• **WHAT THE TASK ASKS**: Reproduce the entries shown below only from the line with "Viewport: 1568px width, 622px height." down to the line with "Toggle the device toolbar icon", keeping both end lines and copying each one exactly.

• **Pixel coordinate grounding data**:
——————

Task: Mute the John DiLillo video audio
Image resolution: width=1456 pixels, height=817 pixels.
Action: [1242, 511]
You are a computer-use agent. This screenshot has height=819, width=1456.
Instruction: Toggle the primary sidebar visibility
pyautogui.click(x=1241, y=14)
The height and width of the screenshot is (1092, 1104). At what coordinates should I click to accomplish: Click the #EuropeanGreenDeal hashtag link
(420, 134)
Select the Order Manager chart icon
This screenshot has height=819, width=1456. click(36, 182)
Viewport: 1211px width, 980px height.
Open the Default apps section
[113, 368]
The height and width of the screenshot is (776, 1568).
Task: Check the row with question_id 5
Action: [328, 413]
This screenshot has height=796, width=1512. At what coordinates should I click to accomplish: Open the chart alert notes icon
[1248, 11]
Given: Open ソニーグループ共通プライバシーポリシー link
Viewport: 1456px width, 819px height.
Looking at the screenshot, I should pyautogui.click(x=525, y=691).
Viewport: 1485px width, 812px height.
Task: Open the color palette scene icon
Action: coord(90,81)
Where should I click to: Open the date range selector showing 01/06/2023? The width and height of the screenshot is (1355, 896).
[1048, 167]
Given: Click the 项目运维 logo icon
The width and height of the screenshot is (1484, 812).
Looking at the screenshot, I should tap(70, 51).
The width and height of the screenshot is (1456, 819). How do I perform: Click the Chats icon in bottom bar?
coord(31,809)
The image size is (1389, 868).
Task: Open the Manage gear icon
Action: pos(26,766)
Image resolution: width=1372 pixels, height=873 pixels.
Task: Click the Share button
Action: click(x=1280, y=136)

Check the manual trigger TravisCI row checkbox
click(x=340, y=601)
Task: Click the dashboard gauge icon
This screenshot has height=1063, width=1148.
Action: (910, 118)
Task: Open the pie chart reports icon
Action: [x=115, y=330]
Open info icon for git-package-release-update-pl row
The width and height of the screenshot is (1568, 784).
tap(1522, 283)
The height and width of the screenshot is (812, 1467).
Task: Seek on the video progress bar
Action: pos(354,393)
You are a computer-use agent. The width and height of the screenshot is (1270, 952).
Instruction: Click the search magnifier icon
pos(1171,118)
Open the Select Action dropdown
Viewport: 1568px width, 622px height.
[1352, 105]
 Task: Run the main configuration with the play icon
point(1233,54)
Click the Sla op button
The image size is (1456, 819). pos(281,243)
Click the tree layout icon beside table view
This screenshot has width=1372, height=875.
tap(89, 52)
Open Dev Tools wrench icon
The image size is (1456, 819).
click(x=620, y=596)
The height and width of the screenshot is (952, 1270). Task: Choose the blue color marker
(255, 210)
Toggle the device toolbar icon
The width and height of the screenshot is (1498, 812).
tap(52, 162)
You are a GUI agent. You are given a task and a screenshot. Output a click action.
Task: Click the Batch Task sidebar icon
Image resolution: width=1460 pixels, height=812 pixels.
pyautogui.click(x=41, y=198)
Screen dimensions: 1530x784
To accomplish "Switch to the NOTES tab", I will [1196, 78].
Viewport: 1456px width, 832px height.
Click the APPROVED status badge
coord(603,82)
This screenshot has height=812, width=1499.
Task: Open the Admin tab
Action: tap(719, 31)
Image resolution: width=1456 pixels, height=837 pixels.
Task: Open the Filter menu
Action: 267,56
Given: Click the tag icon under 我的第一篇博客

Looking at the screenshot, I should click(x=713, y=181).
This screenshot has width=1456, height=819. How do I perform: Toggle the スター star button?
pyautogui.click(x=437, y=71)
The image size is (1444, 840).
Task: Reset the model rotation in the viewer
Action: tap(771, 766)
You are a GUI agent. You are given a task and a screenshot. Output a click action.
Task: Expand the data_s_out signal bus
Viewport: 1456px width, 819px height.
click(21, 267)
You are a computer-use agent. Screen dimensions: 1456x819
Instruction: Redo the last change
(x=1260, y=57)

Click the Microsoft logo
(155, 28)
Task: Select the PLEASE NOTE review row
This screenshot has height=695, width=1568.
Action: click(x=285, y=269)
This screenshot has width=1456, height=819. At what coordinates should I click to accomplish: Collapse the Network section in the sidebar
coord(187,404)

——————

• **TASK RESPONSE**:
Viewport: 1568px width, 622px height.
[1352, 105]
 Task: Run the main configuration with the play icon
point(1233,54)
Click the Sla op button
The image size is (1456, 819). pos(281,243)
Click the tree layout icon beside table view
This screenshot has width=1372, height=875.
tap(89, 52)
Open Dev Tools wrench icon
The image size is (1456, 819).
click(x=620, y=596)
The height and width of the screenshot is (952, 1270). Task: Choose the blue color marker
(255, 210)
Toggle the device toolbar icon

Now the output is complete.